__EXTRAIT DU DOCUMENT__.
══════════════════════════════
Des mots en tant que « conquis » sont rarement des « acquis ». Cela d’autant plus que leur sens peut être corrompu. Ils sont « conquis » là où les luttants les ayant arrachés et/ou forgés ne baissent pas la garde. Dans le cas contraire, ils peuvent enfermer dans l’illusion d’être « acquis » alors que la réalité est tout à fait différente. Souvent, il est difficile d’échapper à ce piège.
Deux exemples. Pierre Péan, partant d’une bonne documentation, a disqualifié « une vieille démocratie » en la nommant « La République des mallettes » et « la principauté de non-droit » (2011). Plus tard, Natacha Polony et le Comité Orwell ont lu dans l’idéologie pratiquée par cette « vieille démocratie disqualifiée » un « soft totalitarisme » (2016).
══════════════════════════════
__ENTRÉES DU CORPUS__.
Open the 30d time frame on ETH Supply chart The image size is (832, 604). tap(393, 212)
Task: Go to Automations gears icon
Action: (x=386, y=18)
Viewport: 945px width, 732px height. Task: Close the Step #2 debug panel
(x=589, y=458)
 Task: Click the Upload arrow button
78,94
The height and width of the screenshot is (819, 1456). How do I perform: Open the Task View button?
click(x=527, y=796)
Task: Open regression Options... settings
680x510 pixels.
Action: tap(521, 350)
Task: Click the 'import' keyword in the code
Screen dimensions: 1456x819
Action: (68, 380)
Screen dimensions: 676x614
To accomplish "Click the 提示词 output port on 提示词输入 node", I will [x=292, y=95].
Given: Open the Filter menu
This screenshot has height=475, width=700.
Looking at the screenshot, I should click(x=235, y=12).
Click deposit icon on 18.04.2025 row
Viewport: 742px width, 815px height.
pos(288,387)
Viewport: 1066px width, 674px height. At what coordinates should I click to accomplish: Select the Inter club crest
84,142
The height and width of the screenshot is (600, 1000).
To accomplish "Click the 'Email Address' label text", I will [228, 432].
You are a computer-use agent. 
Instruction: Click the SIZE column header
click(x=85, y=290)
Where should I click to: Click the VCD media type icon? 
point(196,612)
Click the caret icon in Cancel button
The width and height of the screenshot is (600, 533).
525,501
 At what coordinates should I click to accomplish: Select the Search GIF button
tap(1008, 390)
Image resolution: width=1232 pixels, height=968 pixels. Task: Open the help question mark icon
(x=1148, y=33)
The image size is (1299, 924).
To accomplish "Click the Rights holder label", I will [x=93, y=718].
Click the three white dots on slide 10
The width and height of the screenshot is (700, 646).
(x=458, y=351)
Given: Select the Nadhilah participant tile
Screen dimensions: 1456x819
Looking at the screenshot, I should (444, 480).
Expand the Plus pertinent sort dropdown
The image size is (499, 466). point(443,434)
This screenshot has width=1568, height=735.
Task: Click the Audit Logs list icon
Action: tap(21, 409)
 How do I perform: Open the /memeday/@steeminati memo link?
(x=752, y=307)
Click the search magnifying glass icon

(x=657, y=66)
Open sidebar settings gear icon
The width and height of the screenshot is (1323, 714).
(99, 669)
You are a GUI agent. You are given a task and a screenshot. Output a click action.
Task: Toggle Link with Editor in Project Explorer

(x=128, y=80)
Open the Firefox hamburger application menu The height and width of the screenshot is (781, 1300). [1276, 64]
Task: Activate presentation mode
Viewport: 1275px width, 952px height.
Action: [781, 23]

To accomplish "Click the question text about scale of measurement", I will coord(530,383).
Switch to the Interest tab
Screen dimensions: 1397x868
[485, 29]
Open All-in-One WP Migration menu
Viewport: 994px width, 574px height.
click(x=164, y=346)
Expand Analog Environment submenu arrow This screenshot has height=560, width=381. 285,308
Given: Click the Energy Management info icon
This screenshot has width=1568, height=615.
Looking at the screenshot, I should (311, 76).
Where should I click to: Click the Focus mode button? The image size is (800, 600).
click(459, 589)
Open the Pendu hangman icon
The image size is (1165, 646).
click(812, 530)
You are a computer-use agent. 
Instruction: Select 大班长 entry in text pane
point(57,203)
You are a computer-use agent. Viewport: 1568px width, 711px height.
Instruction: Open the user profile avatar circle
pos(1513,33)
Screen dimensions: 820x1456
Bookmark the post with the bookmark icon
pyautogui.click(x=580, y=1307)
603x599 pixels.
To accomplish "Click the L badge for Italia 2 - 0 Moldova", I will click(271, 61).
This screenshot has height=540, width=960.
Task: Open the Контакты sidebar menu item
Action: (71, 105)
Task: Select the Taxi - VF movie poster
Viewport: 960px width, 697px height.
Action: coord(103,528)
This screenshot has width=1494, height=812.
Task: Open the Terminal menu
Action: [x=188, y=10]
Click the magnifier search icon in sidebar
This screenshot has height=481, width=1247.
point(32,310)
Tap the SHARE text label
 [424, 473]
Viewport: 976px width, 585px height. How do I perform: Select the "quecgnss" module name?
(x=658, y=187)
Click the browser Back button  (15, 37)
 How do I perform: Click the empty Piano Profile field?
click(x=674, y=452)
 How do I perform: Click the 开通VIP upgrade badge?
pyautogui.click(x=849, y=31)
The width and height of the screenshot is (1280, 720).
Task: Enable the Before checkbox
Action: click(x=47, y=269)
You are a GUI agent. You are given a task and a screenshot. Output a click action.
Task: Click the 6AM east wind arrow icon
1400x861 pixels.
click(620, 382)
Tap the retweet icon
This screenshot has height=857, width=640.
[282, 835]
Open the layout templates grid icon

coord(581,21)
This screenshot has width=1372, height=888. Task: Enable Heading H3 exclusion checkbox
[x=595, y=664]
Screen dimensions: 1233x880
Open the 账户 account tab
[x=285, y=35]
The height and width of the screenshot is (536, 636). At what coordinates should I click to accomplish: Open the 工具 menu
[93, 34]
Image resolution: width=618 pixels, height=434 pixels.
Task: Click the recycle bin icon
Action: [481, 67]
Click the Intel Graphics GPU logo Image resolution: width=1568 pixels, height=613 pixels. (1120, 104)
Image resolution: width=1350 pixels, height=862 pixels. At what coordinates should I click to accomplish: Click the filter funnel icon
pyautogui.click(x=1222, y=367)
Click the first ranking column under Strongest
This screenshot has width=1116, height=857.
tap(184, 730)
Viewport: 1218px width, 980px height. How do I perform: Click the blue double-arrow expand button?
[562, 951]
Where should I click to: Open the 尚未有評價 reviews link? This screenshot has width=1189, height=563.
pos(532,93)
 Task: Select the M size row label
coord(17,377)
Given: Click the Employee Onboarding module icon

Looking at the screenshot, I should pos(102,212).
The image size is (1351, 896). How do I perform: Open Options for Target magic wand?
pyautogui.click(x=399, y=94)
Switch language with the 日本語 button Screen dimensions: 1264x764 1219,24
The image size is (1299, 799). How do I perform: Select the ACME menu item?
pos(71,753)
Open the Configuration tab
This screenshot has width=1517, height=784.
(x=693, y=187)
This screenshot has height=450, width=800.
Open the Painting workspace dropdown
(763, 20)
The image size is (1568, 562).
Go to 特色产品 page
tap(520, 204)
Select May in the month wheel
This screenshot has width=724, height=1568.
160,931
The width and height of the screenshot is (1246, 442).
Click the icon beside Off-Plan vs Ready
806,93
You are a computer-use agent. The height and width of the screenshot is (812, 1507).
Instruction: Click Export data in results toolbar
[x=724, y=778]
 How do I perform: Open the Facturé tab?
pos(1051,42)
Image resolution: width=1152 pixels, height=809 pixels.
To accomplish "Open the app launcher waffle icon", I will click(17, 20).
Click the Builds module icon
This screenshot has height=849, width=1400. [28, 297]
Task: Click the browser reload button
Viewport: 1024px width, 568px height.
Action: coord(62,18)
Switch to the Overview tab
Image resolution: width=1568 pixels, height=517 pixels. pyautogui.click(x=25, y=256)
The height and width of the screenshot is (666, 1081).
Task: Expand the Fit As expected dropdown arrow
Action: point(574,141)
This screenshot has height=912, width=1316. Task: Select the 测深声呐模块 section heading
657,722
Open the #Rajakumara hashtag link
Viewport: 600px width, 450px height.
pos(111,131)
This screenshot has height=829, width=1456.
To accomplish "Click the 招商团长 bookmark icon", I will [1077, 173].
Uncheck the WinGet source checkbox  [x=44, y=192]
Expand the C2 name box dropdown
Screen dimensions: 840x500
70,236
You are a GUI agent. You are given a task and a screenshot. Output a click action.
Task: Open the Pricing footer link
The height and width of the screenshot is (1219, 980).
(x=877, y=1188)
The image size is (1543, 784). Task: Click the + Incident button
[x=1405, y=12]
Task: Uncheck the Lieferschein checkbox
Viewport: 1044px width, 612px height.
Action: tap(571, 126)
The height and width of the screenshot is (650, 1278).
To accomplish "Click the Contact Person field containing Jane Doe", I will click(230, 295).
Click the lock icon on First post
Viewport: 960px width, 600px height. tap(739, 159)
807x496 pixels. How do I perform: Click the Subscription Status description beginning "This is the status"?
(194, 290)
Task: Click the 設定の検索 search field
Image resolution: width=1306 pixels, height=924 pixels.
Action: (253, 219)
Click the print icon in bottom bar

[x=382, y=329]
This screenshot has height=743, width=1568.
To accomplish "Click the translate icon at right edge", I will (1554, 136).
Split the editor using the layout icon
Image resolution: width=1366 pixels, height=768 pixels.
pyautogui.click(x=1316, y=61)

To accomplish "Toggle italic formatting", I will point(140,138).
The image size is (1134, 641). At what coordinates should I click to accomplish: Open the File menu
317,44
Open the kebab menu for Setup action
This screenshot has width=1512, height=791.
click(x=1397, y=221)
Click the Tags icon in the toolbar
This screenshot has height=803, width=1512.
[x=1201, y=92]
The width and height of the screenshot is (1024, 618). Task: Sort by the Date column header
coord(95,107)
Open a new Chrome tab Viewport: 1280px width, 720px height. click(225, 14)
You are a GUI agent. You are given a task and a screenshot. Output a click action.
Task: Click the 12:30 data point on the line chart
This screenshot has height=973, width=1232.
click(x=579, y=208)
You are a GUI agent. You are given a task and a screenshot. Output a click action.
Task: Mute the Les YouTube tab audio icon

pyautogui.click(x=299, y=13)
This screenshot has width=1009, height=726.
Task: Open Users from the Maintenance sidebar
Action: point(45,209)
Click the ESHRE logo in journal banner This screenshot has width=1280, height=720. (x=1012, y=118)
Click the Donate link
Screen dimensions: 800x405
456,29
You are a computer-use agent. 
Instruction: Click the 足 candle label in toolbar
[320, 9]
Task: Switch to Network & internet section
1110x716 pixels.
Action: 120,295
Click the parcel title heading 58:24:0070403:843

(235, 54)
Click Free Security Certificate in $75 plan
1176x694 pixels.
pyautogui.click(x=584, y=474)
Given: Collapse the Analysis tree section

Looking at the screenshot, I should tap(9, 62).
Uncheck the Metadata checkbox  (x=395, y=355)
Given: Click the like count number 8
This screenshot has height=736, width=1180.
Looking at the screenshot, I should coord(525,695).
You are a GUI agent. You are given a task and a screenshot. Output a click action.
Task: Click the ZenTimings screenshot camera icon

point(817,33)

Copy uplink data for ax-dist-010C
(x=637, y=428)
══════════════════════════════
__OBJECTIF PÉDAGOGIQUE__.
Reformulez sous forme de liste, s'il vous plaît, le paragraphe de l'extrait qui commence par « Deux exemples », en gardant ses faits principaux.

__RÉPONSE ATTENDUE__.
- En 2011, Pierre Péan, en s'appuyant sur une bonne documentation, a disqualifié « une vieille démocratie » en la nommant « La République des mallettes » et « la principauté de non-droit ».
- En 2016, Natacha Polony et le Comité Orwell ont vu un « soft totalitarisme » dans l'idéologie pratiquée par cette démocratie.